I learned this first-hand working in the backroom of A Major Retailer
That Shall Remain Nameless. Periodically the company headquarters
would issue recalls for books, and we would have to
round up all the books on the list from the stockroom and the sales
floor. The mass-merchant paperbacks (approximately 4 by 6 inches in
size) had to be processed as follows: tear the front cover off, and
return the front cover to the merchant for credit. The remainder of the
book was to be thrown in the compacter. It could not be donated to
charity or recycled.

These books we had to destroy were in perfect condition, and in fact
many of them never made it out on the shelf from the stockroom.

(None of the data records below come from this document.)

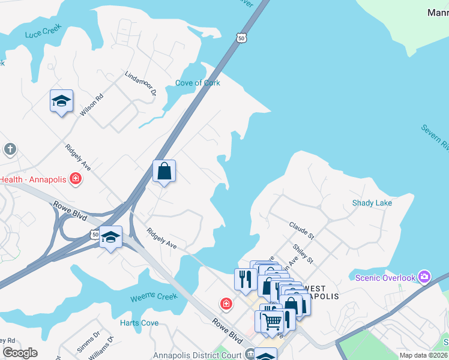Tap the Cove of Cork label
(197, 83)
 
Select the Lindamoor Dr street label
(140, 84)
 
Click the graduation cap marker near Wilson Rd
(61, 101)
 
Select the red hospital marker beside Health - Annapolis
(76, 178)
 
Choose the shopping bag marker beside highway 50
(164, 172)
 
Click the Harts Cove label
(139, 323)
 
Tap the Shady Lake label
(372, 203)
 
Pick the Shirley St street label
(303, 253)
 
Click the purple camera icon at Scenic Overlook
(425, 277)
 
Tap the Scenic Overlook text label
(385, 278)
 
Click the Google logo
(20, 353)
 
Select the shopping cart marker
(272, 320)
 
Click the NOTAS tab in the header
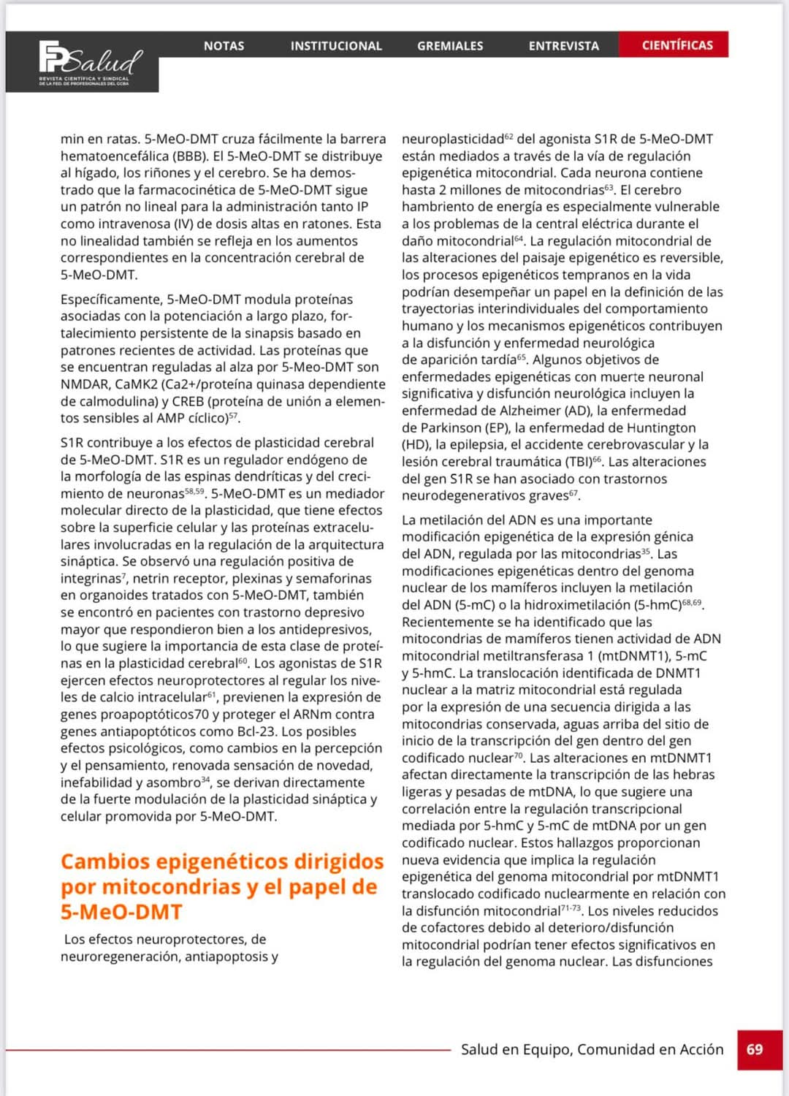click(x=224, y=45)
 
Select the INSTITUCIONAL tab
click(x=336, y=45)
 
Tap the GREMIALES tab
click(x=450, y=45)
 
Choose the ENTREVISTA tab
click(x=563, y=45)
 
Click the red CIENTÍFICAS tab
click(x=676, y=45)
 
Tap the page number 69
click(x=755, y=1049)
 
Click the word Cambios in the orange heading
click(x=106, y=861)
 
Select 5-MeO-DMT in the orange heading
click(x=121, y=912)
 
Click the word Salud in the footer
click(x=479, y=1049)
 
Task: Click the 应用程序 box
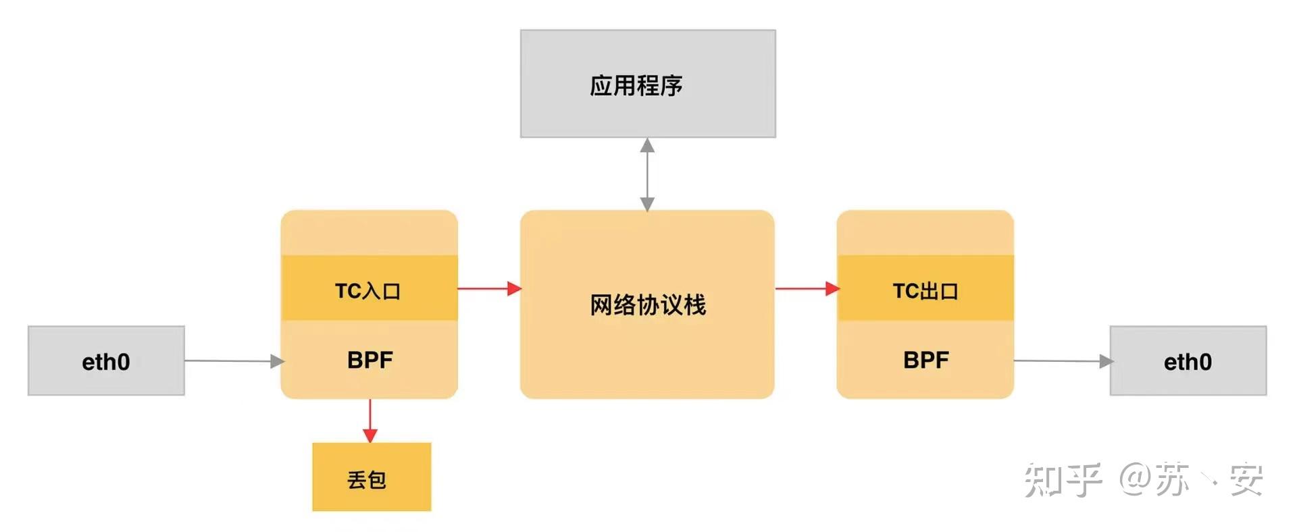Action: coord(647,84)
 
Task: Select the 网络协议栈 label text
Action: coord(647,305)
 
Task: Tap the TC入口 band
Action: coord(369,288)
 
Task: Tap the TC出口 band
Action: coord(925,288)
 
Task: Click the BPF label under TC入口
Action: coord(370,360)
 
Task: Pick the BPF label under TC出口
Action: coord(925,360)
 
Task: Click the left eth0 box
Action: coord(106,361)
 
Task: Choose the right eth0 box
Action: coord(1188,361)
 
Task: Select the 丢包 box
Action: coord(371,477)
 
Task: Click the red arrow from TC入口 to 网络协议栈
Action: coord(488,288)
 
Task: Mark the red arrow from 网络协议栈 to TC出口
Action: coord(806,288)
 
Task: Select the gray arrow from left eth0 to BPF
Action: coord(233,361)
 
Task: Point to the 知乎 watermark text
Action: coord(1062,480)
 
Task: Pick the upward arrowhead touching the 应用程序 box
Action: coord(647,145)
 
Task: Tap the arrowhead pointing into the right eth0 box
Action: coord(1105,361)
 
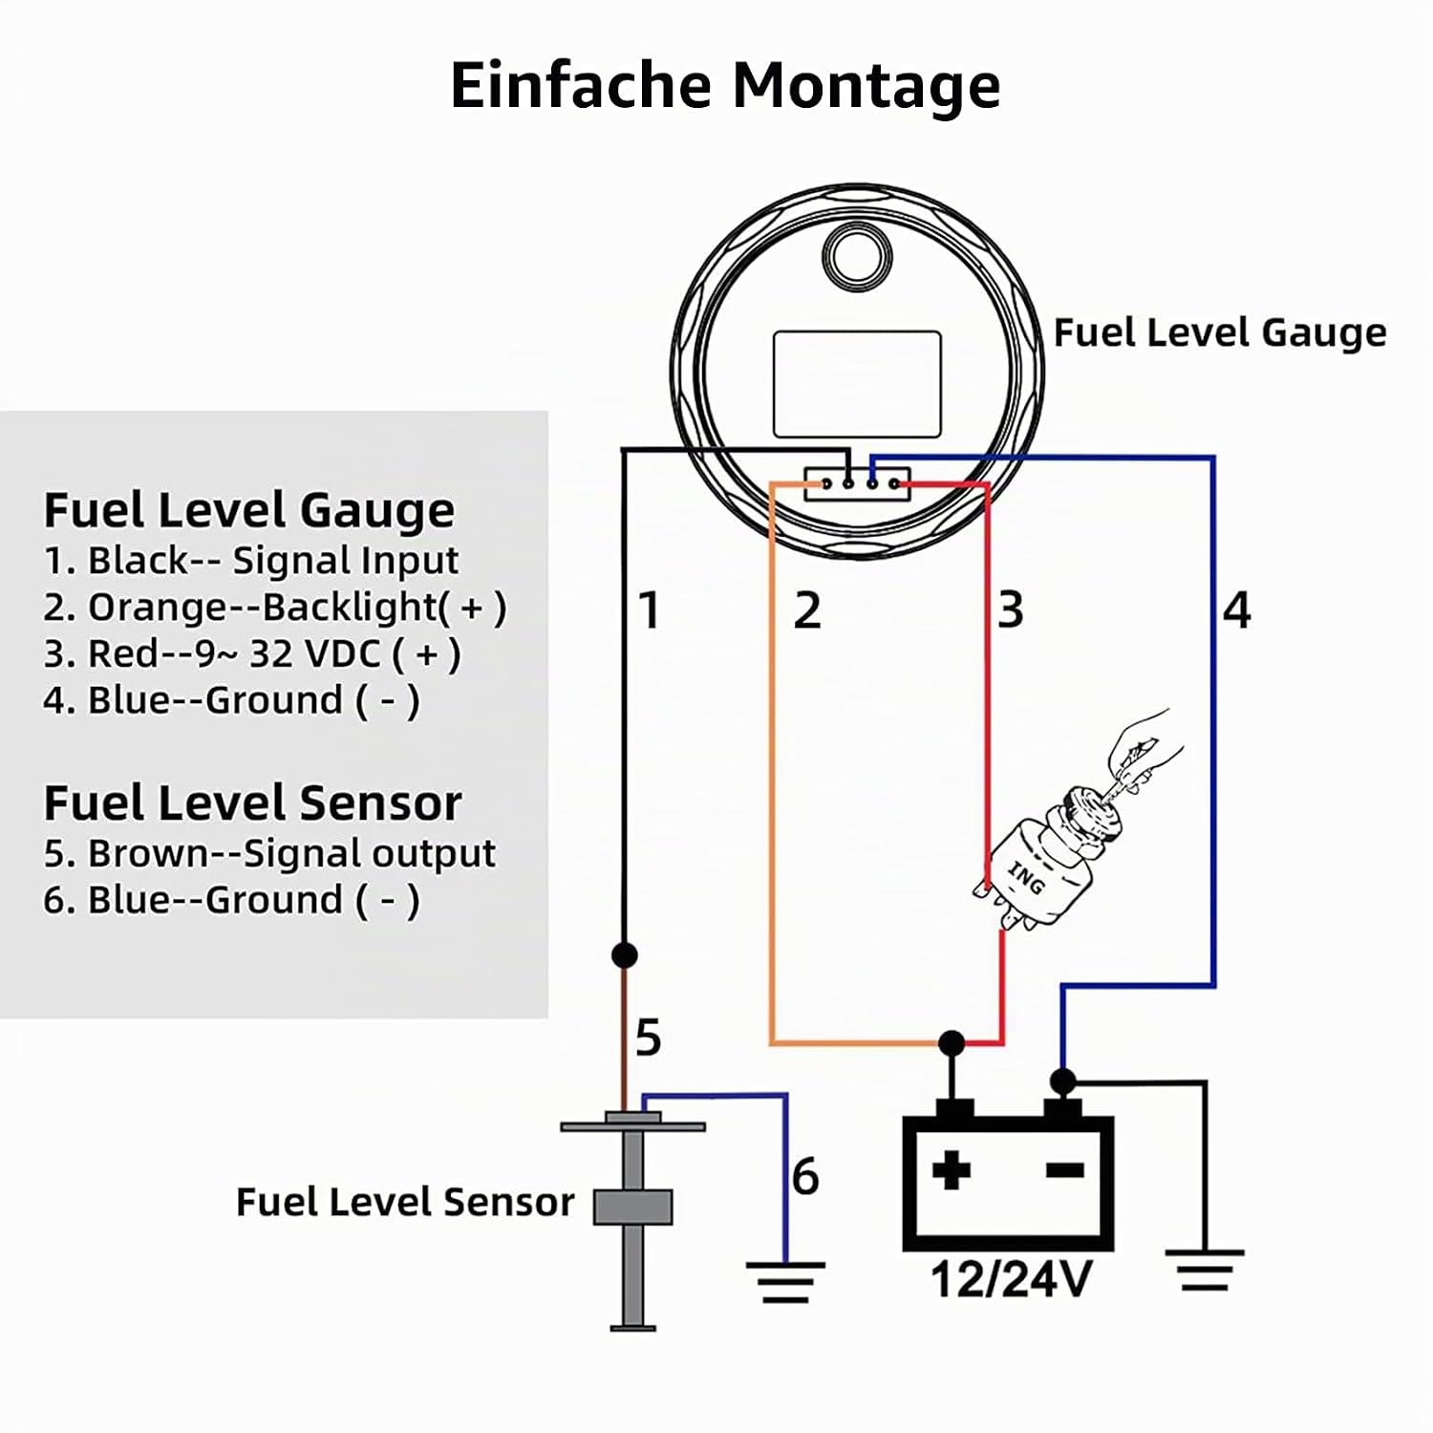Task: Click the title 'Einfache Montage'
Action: pos(725,87)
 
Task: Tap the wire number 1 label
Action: pos(650,610)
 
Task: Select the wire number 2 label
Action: pos(807,610)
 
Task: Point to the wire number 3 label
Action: pos(1011,610)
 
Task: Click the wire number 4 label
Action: pos(1237,610)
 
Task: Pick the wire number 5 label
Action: pos(648,1037)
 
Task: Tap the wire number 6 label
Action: pos(805,1176)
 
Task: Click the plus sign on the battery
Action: pos(952,1169)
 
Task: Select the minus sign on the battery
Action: pos(1065,1169)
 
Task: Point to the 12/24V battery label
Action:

Books that get this treatment can be identified by looking at the back
cover. By the bar code (UPC) there is a triangle with the letter S
inside it.

I don't really understand the economics of this. If the retailer sent
the whole book back (and the retailer pays the postage), the merchant
could sell it to someone else. The environmental externalities are
apparently not incorporated into the economic model that rationalizes
this practice.

When forced to do this (Forgive me, Mother Earth, for I have sinned!), I
would hum or whistle theme music appropriate for the task at hand: Green
Day's "American Idiot."

Other items we had to throw away included music CDs and computer games.

The waste in the retail industry is appalling.

So, where are you, Greenpeace, Friends of the Earth, Sierra Club, and
other environmental groups? Here is a perfect issue for you to
tackle. Think of the trees you will save.